**What is needed**:
Each entry is to be given again word for word; images are dropped.

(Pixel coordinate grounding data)
········
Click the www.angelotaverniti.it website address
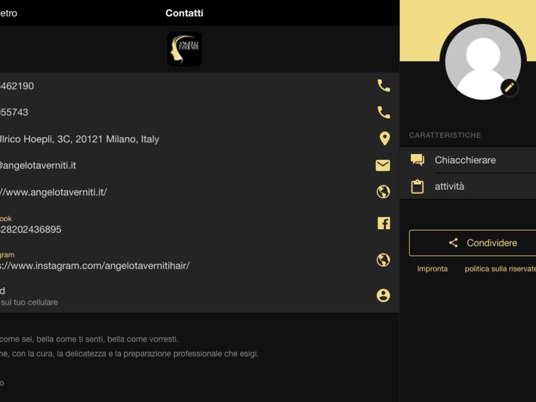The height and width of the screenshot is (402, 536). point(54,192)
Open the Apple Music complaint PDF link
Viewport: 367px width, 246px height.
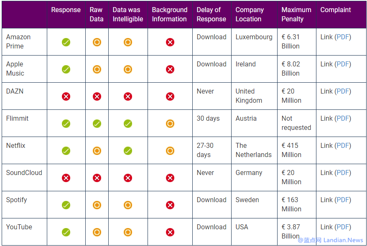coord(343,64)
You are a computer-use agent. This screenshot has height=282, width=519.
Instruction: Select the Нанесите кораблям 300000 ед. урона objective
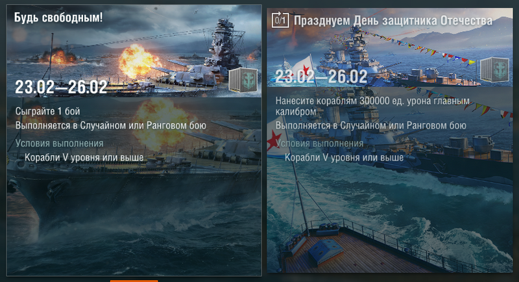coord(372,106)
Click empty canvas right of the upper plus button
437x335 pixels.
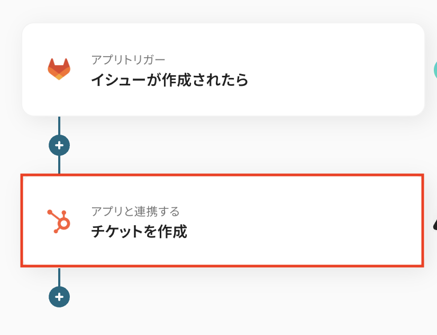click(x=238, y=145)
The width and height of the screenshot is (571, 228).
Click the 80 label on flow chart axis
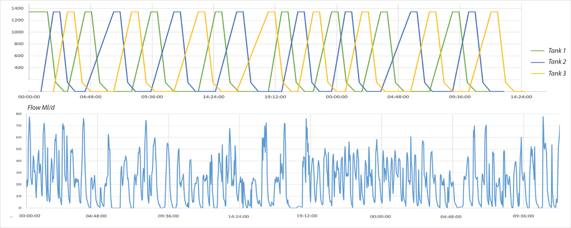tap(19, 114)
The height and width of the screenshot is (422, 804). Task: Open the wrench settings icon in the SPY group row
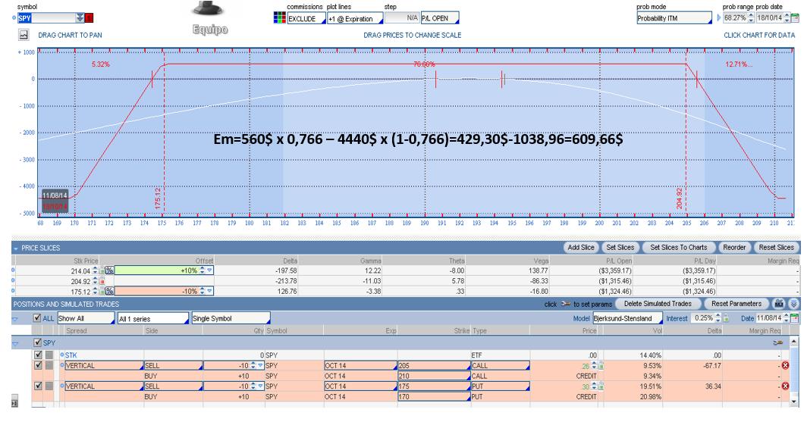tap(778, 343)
········
**Exercise solution**:
Click the www.angelotaverniti.it website address
The height and width of the screenshot is (402, 536). point(54,192)
Open the Apple Music complaint PDF link
Viewport: 367px width, 246px height.
coord(343,64)
You are a computer-use agent. This screenshot has height=282, width=519.
Instruction: Select the Нанесите кораблям 300000 ед. урона objective
coord(372,106)
Click empty canvas right of the upper plus button
437x335 pixels.
click(x=238, y=145)
The width and height of the screenshot is (571, 228).
Click the 80 label on flow chart axis
tap(19, 114)
The height and width of the screenshot is (422, 804). Task: Open the wrench settings icon in the SPY group row
tap(778, 343)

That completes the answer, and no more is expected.